Stored data

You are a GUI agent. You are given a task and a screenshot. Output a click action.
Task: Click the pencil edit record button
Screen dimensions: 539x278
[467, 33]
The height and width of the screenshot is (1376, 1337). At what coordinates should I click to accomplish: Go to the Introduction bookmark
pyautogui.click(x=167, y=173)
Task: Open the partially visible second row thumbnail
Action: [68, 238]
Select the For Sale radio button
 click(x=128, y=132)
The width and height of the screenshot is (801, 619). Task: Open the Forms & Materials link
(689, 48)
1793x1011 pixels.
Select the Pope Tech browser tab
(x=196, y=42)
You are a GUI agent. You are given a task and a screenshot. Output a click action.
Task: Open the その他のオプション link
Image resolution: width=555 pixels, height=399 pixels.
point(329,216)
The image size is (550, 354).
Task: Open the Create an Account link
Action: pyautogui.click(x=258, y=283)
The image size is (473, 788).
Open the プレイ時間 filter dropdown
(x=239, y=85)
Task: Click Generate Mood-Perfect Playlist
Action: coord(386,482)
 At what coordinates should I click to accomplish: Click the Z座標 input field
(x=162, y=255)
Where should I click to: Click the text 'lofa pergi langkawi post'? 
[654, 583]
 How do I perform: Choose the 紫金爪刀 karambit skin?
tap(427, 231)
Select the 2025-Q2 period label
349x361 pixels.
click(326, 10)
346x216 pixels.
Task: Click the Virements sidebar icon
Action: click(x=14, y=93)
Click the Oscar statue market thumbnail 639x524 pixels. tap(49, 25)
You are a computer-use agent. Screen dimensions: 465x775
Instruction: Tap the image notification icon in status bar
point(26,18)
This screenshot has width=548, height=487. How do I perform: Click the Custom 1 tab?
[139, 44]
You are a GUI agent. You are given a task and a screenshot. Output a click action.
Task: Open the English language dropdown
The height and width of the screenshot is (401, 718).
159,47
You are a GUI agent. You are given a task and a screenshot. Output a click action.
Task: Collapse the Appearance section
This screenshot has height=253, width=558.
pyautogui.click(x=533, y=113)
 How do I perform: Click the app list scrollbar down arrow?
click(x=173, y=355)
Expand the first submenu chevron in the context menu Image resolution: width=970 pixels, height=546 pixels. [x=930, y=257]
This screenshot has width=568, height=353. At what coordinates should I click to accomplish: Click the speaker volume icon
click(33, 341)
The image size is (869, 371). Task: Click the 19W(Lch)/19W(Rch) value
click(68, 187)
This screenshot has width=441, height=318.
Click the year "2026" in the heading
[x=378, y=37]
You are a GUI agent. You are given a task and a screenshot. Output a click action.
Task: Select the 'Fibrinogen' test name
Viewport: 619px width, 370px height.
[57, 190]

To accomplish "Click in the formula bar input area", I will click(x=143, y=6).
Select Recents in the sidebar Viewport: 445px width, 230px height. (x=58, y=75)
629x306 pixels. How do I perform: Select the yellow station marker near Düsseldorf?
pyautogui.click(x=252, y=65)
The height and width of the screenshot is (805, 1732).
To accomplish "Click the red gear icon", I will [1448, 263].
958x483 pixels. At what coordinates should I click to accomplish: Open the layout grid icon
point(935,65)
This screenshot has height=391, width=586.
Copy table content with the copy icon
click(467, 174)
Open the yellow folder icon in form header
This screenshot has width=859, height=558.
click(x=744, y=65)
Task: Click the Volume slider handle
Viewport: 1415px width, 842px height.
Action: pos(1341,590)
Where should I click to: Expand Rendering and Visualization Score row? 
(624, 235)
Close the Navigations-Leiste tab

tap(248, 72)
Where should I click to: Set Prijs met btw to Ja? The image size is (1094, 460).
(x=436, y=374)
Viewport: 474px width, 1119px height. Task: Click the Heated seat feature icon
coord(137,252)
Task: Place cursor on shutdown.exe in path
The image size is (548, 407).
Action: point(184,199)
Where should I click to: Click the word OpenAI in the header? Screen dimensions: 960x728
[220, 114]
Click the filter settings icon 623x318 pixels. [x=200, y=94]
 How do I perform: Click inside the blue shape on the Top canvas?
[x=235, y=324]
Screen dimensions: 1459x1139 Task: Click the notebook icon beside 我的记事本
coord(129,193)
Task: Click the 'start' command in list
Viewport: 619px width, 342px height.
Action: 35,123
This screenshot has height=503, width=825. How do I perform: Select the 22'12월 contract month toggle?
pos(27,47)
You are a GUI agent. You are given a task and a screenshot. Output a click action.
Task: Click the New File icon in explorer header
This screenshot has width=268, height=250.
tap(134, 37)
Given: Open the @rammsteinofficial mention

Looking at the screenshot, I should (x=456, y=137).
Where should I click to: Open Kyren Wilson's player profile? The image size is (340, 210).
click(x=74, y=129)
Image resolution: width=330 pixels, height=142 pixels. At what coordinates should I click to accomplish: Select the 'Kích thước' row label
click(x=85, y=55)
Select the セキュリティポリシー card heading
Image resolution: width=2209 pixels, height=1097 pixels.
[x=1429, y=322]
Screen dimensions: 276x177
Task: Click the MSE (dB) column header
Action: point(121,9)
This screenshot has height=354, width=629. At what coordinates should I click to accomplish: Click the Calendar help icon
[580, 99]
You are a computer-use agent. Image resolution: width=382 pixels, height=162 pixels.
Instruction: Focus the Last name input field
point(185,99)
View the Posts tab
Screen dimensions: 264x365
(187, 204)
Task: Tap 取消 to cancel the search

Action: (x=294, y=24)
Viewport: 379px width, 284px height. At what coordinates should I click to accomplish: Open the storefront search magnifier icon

* [Directions]:
Could you type out every entry again exactly as it stands?

* [Response to the task]:
You are a GUI agent. You are given a task and a screenshot. Output a click action.
Task: Click the pencil edit record button
Screen dimensions: 539x278
[467, 33]
The height and width of the screenshot is (1376, 1337). At what coordinates should I click to accomplish: Go to the Introduction bookmark
pyautogui.click(x=167, y=173)
Task: Open the partially visible second row thumbnail
Action: [68, 238]
Select the For Sale radio button
 click(x=128, y=132)
The width and height of the screenshot is (801, 619). Task: Open the Forms & Materials link
(689, 48)
1793x1011 pixels.
Select the Pope Tech browser tab
(x=196, y=42)
You are a GUI agent. You are given a task and a screenshot. Output a click action.
Task: Open the その他のオプション link
Image resolution: width=555 pixels, height=399 pixels.
point(329,216)
The image size is (550, 354).
Task: Open the Create an Account link
Action: pyautogui.click(x=258, y=283)
The image size is (473, 788).
Open the プレイ時間 filter dropdown
(x=239, y=85)
Task: Click Generate Mood-Perfect Playlist
Action: coord(386,482)
 At what coordinates should I click to accomplish: Click the Z座標 input field
(x=162, y=255)
Where should I click to: Click the text 'lofa pergi langkawi post'? 
[654, 583]
 How do I perform: Choose the 紫金爪刀 karambit skin?
tap(427, 231)
Select the 2025-Q2 period label
349x361 pixels.
click(326, 10)
346x216 pixels.
Task: Click the Virements sidebar icon
Action: click(x=14, y=93)
Click the Oscar statue market thumbnail 639x524 pixels. tap(49, 25)
You are a computer-use agent. Screen dimensions: 465x775
Instruction: Tap the image notification icon in status bar
point(26,18)
This screenshot has width=548, height=487. How do I perform: Click the Custom 1 tab?
[139, 44]
You are a GUI agent. You are given a task and a screenshot. Output a click action.
Task: Open the English language dropdown
The height and width of the screenshot is (401, 718).
159,47
You are a GUI agent. You are given a task and a screenshot. Output a click action.
Task: Collapse the Appearance section
This screenshot has height=253, width=558.
pyautogui.click(x=533, y=113)
 How do I perform: Click the app list scrollbar down arrow?
click(x=173, y=355)
Expand the first submenu chevron in the context menu Image resolution: width=970 pixels, height=546 pixels. [x=930, y=257]
This screenshot has width=568, height=353. At what coordinates should I click to accomplish: Click the speaker volume icon
click(33, 341)
The image size is (869, 371). Task: Click the 19W(Lch)/19W(Rch) value
click(68, 187)
This screenshot has width=441, height=318.
Click the year "2026" in the heading
[x=378, y=37]
You are a GUI agent. You are given a task and a screenshot. Output a click action.
Task: Select the 'Fibrinogen' test name
Viewport: 619px width, 370px height.
[57, 190]

To accomplish "Click in the formula bar input area", I will click(x=143, y=6).
Select Recents in the sidebar Viewport: 445px width, 230px height. (x=58, y=75)
629x306 pixels. How do I perform: Select the yellow station marker near Düsseldorf?
pyautogui.click(x=252, y=65)
The height and width of the screenshot is (805, 1732).
To accomplish "Click the red gear icon", I will [1448, 263].
958x483 pixels. At what coordinates should I click to accomplish: Open the layout grid icon
point(935,65)
This screenshot has height=391, width=586.
Copy table content with the copy icon
click(467, 174)
Open the yellow folder icon in form header
This screenshot has width=859, height=558.
click(x=744, y=65)
Task: Click the Volume slider handle
Viewport: 1415px width, 842px height.
Action: pos(1341,590)
Where should I click to: Expand Rendering and Visualization Score row? 
(624, 235)
Close the Navigations-Leiste tab

tap(248, 72)
Where should I click to: Set Prijs met btw to Ja? The image size is (1094, 460).
(x=436, y=374)
Viewport: 474px width, 1119px height. Task: Click the Heated seat feature icon
coord(137,252)
Task: Place cursor on shutdown.exe in path
The image size is (548, 407).
Action: point(184,199)
Where should I click to: Click the word OpenAI in the header? Screen dimensions: 960x728
[220, 114]
Click the filter settings icon 623x318 pixels. [x=200, y=94]
 How do I perform: Click inside the blue shape on the Top canvas?
[x=235, y=324]
Screen dimensions: 1459x1139 Task: Click the notebook icon beside 我的记事本
coord(129,193)
Task: Click the 'start' command in list
Viewport: 619px width, 342px height.
Action: 35,123
This screenshot has height=503, width=825. How do I perform: Select the 22'12월 contract month toggle?
pos(27,47)
You are a GUI agent. You are given a task and a screenshot. Output a click action.
Task: Click the New File icon in explorer header
This screenshot has width=268, height=250.
tap(134, 37)
Given: Open the @rammsteinofficial mention

Looking at the screenshot, I should (x=456, y=137).
Where should I click to: Open Kyren Wilson's player profile? The image size is (340, 210).
click(x=74, y=129)
Image resolution: width=330 pixels, height=142 pixels. At what coordinates should I click to accomplish: Select the 'Kích thước' row label
click(x=85, y=55)
Select the セキュリティポリシー card heading
Image resolution: width=2209 pixels, height=1097 pixels.
[x=1429, y=322]
Screen dimensions: 276x177
Task: Click the MSE (dB) column header
Action: point(121,9)
This screenshot has height=354, width=629. At what coordinates should I click to accomplish: Click the Calendar help icon
[580, 99]
You are a computer-use agent. Image resolution: width=382 pixels, height=162 pixels.
Instruction: Focus the Last name input field
point(185,99)
View the Posts tab
Screen dimensions: 264x365
(187, 204)
Task: Tap 取消 to cancel the search

Action: (x=294, y=24)
Viewport: 379px width, 284px height. At what coordinates should I click to accomplish: Open the storefront search magnifier icon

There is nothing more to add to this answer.